Postpartum Intrauterine Device: Use and Follow-Up of Users in the Maternity Ward of the Ratoma Communal Medical Center in Conakry, Guinea ()
1. Introduction
Family planning (FP) is a key intervention in reducing maternal, newborn and child mortality and morbidity, by preventing unwanted pregnancies and births too close together. In 2012, around 222 million women in low-resource countries wanted to avoid pregnancy, but were not using modern contraception [1] . Despite efforts in recent years, Guinea has one of the highest maternal mortality rates in sub-Saharan Africa, with a ratio of 540 per 100,000 live births, and an unmet need for family planning among married women aged 15 - 49 of around 26% [2] . Post-partum family planning (PPFP) saves lives. Unmet need for FP up to a year after childbirth is higher than at any other time, because most women wish to delay or prevent a future pregnancy in the postpartum period [3] . According to the World Health Organization (WHO), postpartum family planning is a safe, effective and cost-effective method for preventing unwanted pregnancies, preventing abortions, spacing births and improving maternal and neonatal health [4] [5] . In low-resource countries, childbirth is one of the rare moments when women come into contact with healthcare providers, as various social, cultural and economic reasons make this contact difficult. In Guinea, the fact that 81% of pregnant women use antenatal care and more than 55% give birth in a facility represents a great opportunity for a PFPP [2] . This is why, in most developing countries like Guinea where women do not return for postpartum care, the postpartum intrauterine device (PIPD) can help to meet unmet need for FP, especially as it does not interfere with breastfeeding and is safe for women. Thus, reducing unmet need for FP among postpartum women is a major challenge for reducing maternal, neonatal and infant mortality in Guinea. The aim of our study was to describe the use of the IUPP at the maternity ward of the Centre Médical Communal (CMC) de Ratoma in Conakry, Guinea.
2. Methods
2.1. Study Framework
Guinea is a West African country with approximately 11 million inhabitants in 2014, 15% of whom live in Conakry, the capital city. (Ref).

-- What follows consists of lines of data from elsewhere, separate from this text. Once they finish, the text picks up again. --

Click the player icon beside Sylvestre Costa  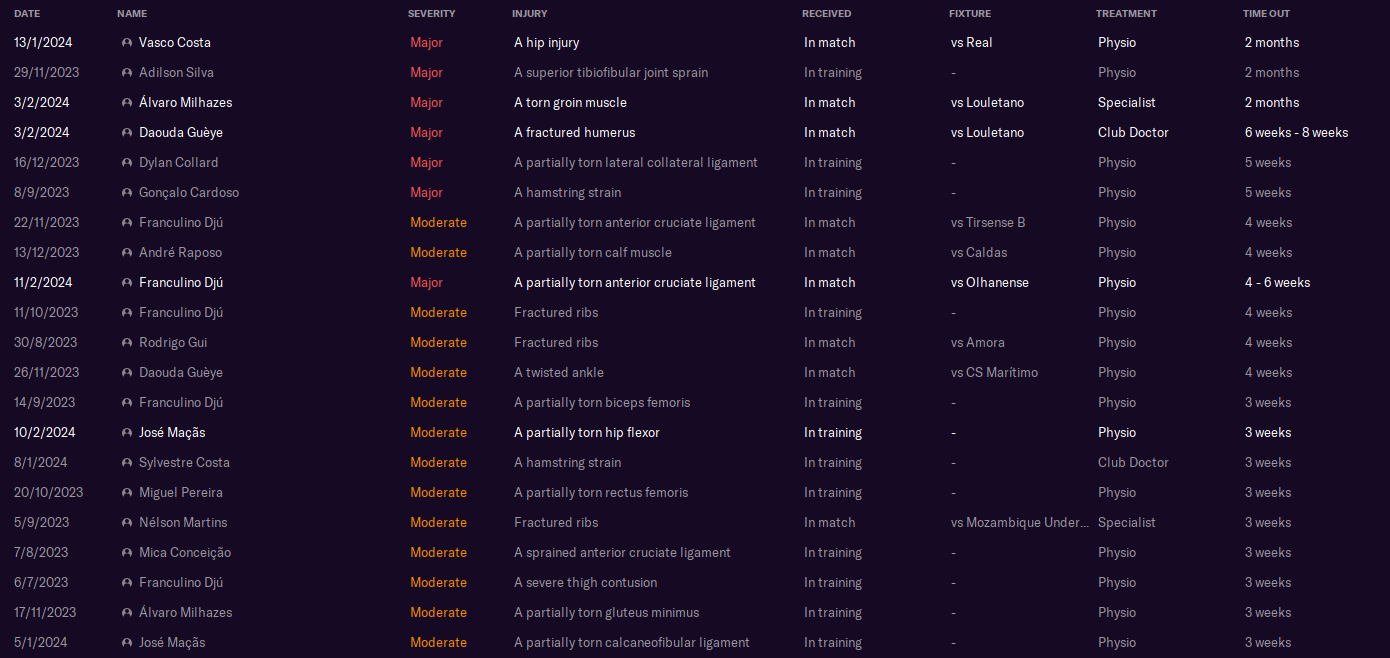[127, 463]
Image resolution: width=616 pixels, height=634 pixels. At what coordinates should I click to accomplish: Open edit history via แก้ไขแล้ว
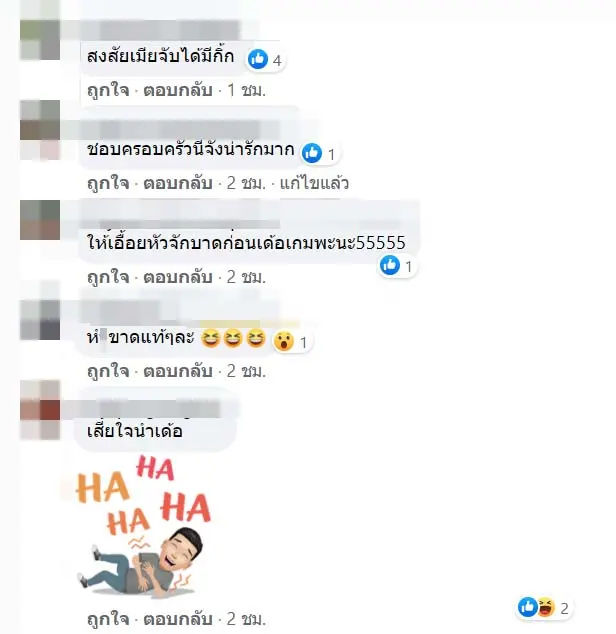pos(314,184)
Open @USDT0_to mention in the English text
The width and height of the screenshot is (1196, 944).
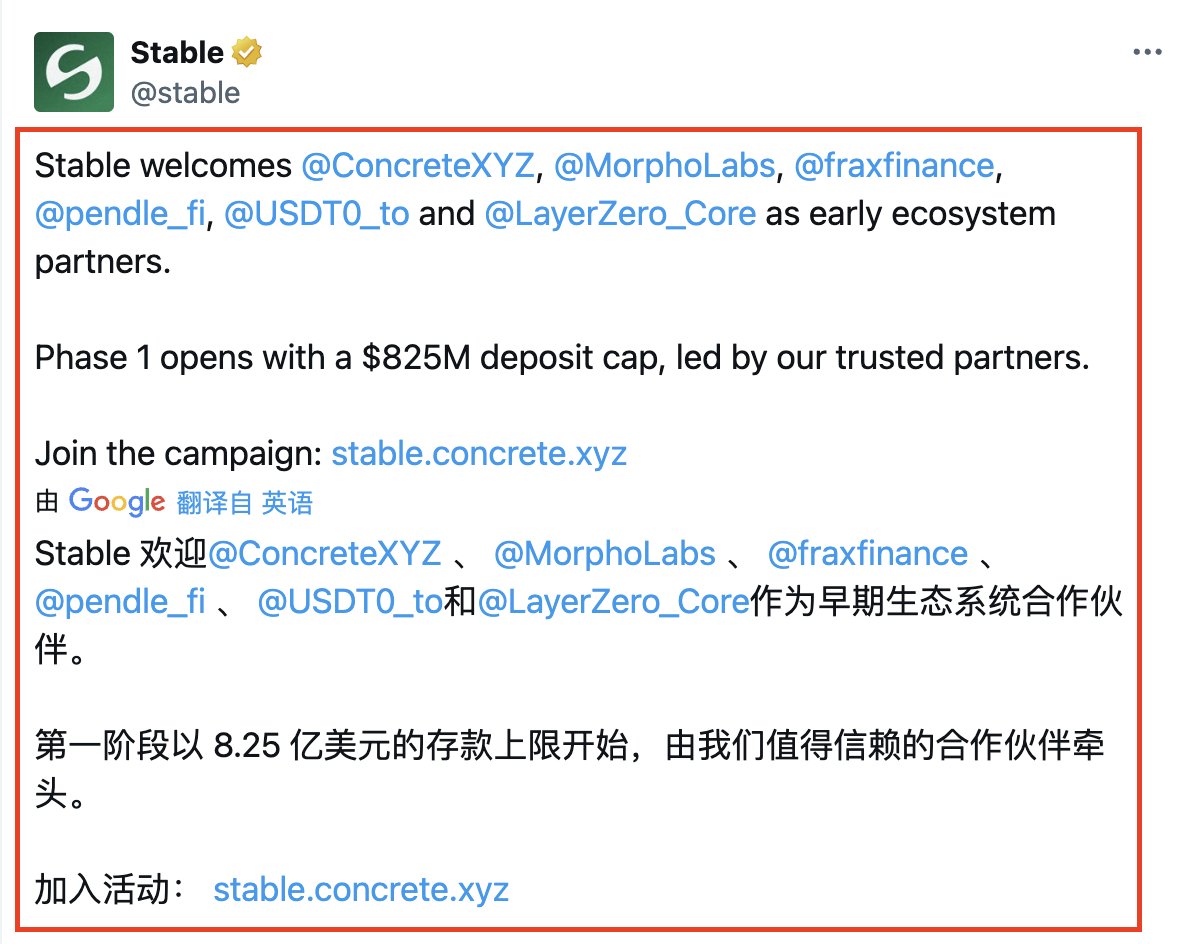[x=316, y=214]
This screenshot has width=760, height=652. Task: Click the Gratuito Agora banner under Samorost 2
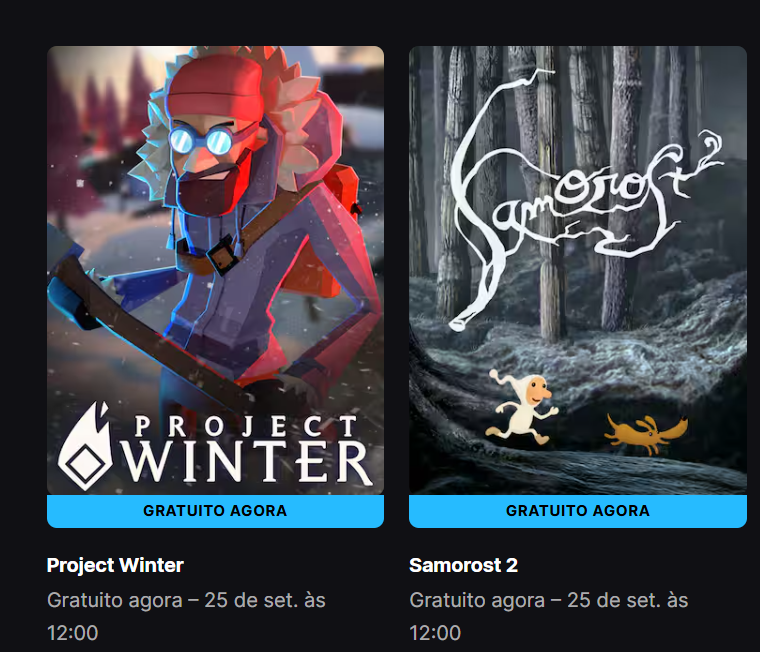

The national healthcare system comprises primary (413 and 726 health centers and posts), secondary (26 district hospitals and eight communal medical centers, seven regional hospitals) and tertiary (three national hospitals) levels. (Ref). Conakry is home to six communal medical centers, including Ratoma, which served as the setting for this study.
2.2. Type of Study
This was a descriptive cross-sectional study of IUD insertion after childbirth in the maternity ward of the Ratoma CMC in Conakry, conducted between July 1st 2015 and June 30 2016, i.e. a duration of one year.
2.3. Study Population
The study population consisted of patients admitted to the maternity ward for vaginal delivery or caesarean section. Patients aged between 15 and 49, who had given birth in the department, had no contraindications to IUD insertion and had agreed to use the IUD as a method of contraception, were included. Non-inclusion criteria were post-abortum, chorioamniotitis, premature rupture of membranes over 18 hours, uncontrolled postpartum hemorrhage and traumatic lesions of the genital tract.
2.4. Sample Size and Sampling
A convenience sample was selected for advice on family planning methods from women who had given birth at the Ratoma CMC maternity hospital during the study period.
2.5. IUPD Insertion and User Follow-Up
FP-oriented counseling for IUPP insertion was carried out during prenatal consultations (ANC), during hospitalization, during the latency phase of labor and in the immediate postpartum period. This advice was provided by trained providers (midwives and doctors). IUDs are small, flexible devices, usually made of T-shaped plastic, which are inserted into the uterine cavity. We deliberately chose to use the Copper T 380 A IUD, which is the most widely used in Guinea. After validation of the patient’s choice, the IUD was inserted either after delivery: within 10 minutes o f placental expulsion (post-placental insertion) or after 10 minutes and within 48 hours (immediate postpartum insertion); or during a caesarean section, after removal of the placenta and before closure of the uterine incision (per-caesarean insertion). Post-insertion counseling was then provided by the provider who inserted the IUD. Data on each patient were recorded in the FP register and in her prenatal follow-up booklet. After discharge from the maternity hospital, patients with PUPDs were reviewed (in consultation or by telephone) at 6ème weeks, 3ème and 6ème months. Adverse events, complications, continuity rate and satisfaction were investigated.
2.6. Study Variables
The study variables were sociodemographic (age, marital status, level of education, occupation), obstetric (parity) and those related to IUDUPP use (time of counseling, time of IUDUPP insertion) and follow-up of IUDUPP users (adverse effects, complications, continuation, satisfaction).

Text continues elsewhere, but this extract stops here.